Your assignment: The entries below contain pictures. Retype everything except those pictures, exactly as given.

Dataset records:
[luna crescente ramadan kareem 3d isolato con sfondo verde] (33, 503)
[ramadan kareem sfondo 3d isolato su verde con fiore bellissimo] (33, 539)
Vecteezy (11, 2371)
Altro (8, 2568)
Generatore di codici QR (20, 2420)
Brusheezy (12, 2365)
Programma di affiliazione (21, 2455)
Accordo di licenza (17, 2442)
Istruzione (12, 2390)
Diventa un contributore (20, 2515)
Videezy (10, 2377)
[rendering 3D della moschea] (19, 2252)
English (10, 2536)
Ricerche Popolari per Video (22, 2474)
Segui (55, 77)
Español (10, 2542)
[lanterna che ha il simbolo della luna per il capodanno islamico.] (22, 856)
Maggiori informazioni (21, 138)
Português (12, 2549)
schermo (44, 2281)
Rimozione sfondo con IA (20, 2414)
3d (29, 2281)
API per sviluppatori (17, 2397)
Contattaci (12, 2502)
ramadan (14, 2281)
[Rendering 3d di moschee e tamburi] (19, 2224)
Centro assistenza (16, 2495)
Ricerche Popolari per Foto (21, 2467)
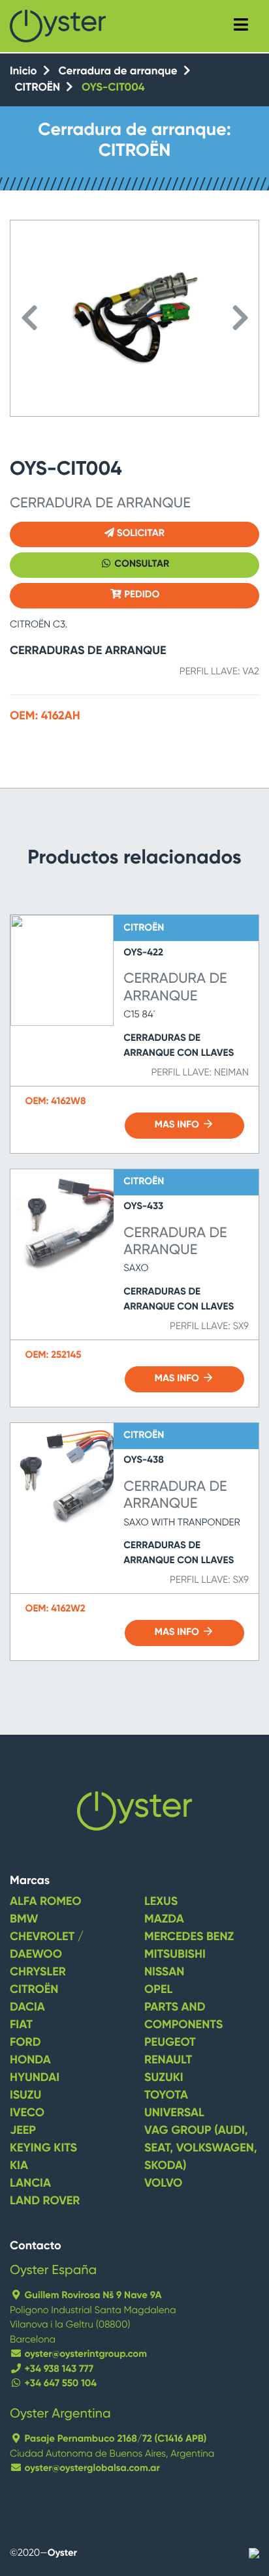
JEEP (23, 2131)
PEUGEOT (170, 2043)
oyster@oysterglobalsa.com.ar (91, 2469)
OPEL (158, 1990)
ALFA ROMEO (46, 1902)
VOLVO (163, 2184)
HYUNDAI (34, 2078)
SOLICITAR (139, 534)
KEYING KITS (43, 2149)
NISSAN (164, 1973)
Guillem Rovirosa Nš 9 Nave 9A (92, 2296)
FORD (25, 2043)
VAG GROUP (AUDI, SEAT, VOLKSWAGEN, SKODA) (200, 2148)
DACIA (27, 2008)
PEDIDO (140, 595)
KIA (19, 2166)
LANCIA (30, 2184)
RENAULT (168, 2061)
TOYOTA (166, 2096)
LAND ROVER (45, 2202)
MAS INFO (178, 1125)
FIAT (21, 2025)
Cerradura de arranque (119, 71)
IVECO (27, 2113)
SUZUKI (163, 2078)
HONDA (30, 2061)
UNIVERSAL (174, 2113)
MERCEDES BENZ (189, 1937)
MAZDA (164, 1920)
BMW (24, 1920)
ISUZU (25, 2096)
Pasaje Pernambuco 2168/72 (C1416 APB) (114, 2439)
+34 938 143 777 (57, 2369)
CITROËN (39, 87)
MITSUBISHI (175, 1955)
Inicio (25, 71)
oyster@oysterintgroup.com (84, 2354)
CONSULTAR (141, 564)
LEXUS (161, 1902)
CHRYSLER (38, 1973)
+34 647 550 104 (59, 2384)
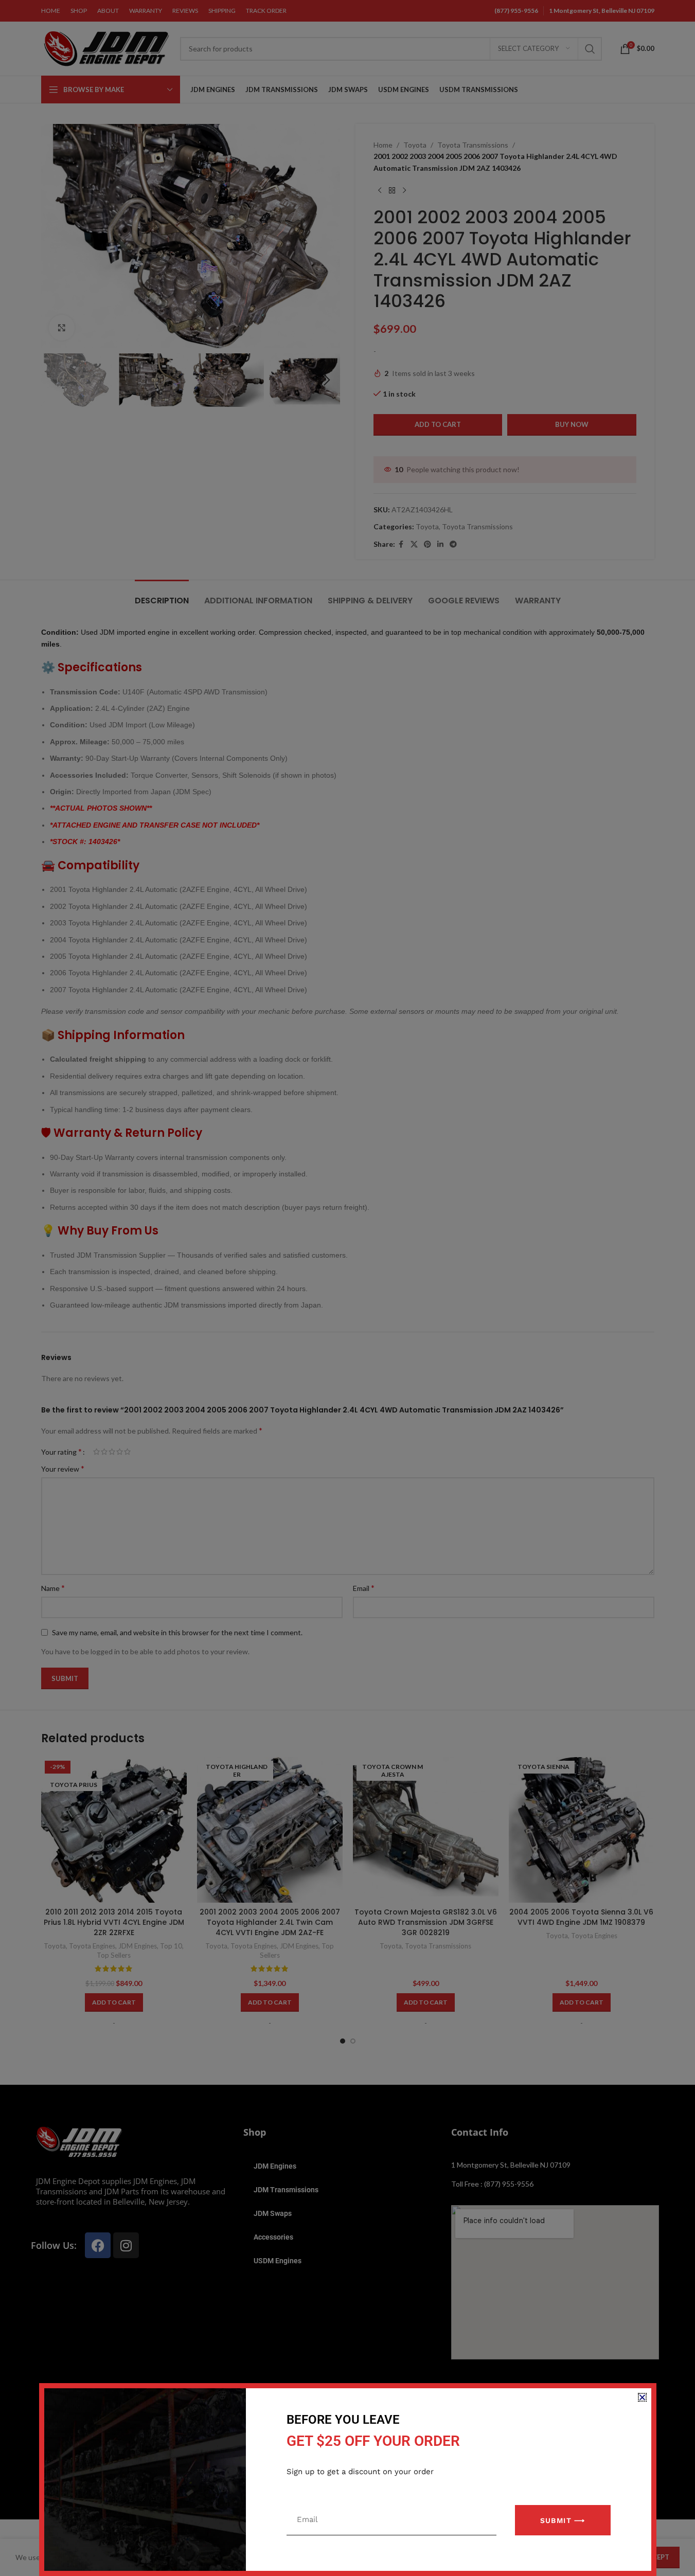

Problem solution:
[luna crescente ramadan kareem 3d isolato con sfondo verde] (33, 503)
[ramadan kareem sfondo 3d isolato su verde con fiore bellissimo] (33, 539)
Vecteezy (11, 2371)
Altro (8, 2568)
Generatore di codici QR (20, 2420)
Brusheezy (12, 2365)
Programma di affiliazione (21, 2455)
Accordo di licenza (17, 2442)
Istruzione (12, 2390)
Diventa un contributore (20, 2515)
Videezy (10, 2377)
[rendering 3D della moschea] (19, 2252)
English (10, 2536)
Ricerche Popolari per Video (22, 2474)
Segui (55, 77)
Español (10, 2542)
[lanterna che ha il simbolo della luna per il capodanno islamico.] (22, 856)
Maggiori informazioni (21, 138)
Português (12, 2549)
schermo (44, 2281)
Rimozione sfondo con IA (20, 2414)
3d (29, 2281)
API per sviluppatori (17, 2397)
Contattaci (12, 2502)
ramadan (14, 2281)
[Rendering 3d di moschee e tamburi] (19, 2224)
Centro assistenza (16, 2495)
Ricerche Popolari per Foto (21, 2467)
JEEP (23, 2131)
PEUGEOT (170, 2043)
oyster@oysterglobalsa.com.ar (91, 2469)
OPEL (158, 1990)
ALFA ROMEO (46, 1902)
VOLVO (163, 2184)
HYUNDAI (34, 2078)
SOLICITAR (139, 534)
KEYING KITS (43, 2149)
NISSAN (164, 1973)
Guillem Rovirosa Nš 9 Nave 9A (92, 2296)
FORD (25, 2043)
VAG GROUP (AUDI, SEAT, VOLKSWAGEN, SKODA) (200, 2148)
DACIA (27, 2008)
PEDIDO (140, 595)
KIA (19, 2166)
LANCIA (30, 2184)
RENAULT (168, 2061)
TOYOTA (166, 2096)
LAND ROVER (45, 2202)
MAS INFO (178, 1125)
FIAT (21, 2025)
Cerradura de arranque (119, 71)
IVECO (27, 2113)
SUZUKI (163, 2078)
HONDA (30, 2061)
UNIVERSAL (174, 2113)
MERCEDES BENZ (189, 1937)
MAZDA (164, 1920)
BMW (24, 1920)
ISUZU (25, 2096)
Pasaje Pernambuco 2168/72 (C1416 APB) (114, 2439)
+34 938 143 777 (57, 2369)
CITROËN (39, 87)
MITSUBISHI (175, 1955)
Inicio (25, 71)
oyster@oysterintgroup.com (84, 2354)
CONSULTAR (141, 564)
LEXUS (161, 1902)
CHRYSLER (38, 1973)
+34 647 550 104 (59, 2384)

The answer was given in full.